[WHAT TO DO]
Which lines run from the line with "Given: Click the Size Chart heading text" to the end of the entries? Write out exactly those, leaving out the pictures.

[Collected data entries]
#####

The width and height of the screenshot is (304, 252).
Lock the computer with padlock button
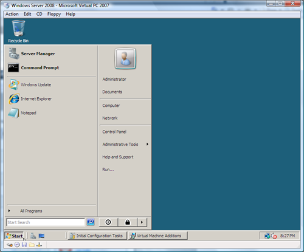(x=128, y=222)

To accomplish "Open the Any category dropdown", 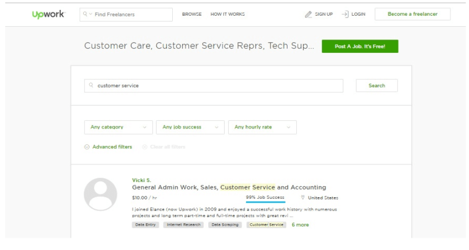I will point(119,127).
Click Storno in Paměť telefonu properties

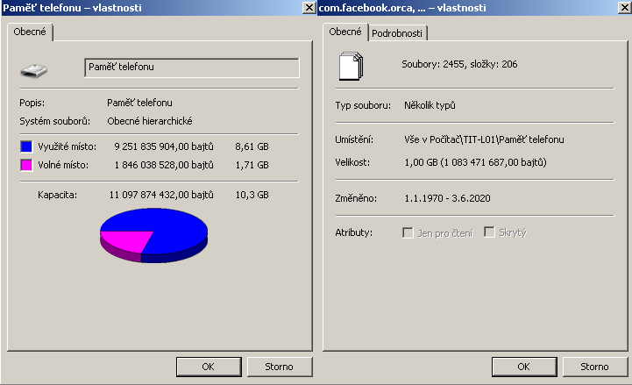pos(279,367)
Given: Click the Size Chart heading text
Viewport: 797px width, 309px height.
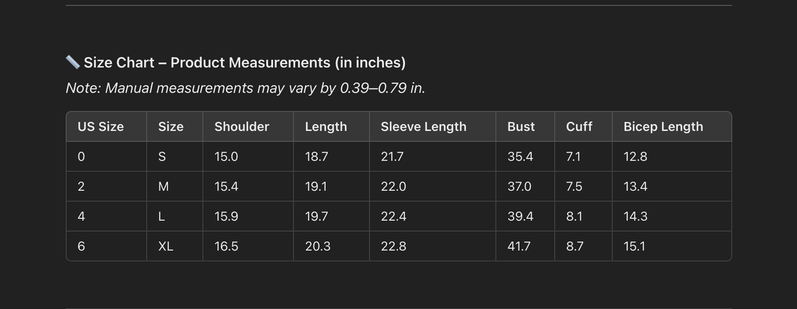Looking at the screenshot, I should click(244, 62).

#####

[YOUR RESPONSE]
Given: Click the Size Chart heading text
Viewport: 797px width, 309px height.
Looking at the screenshot, I should click(244, 62).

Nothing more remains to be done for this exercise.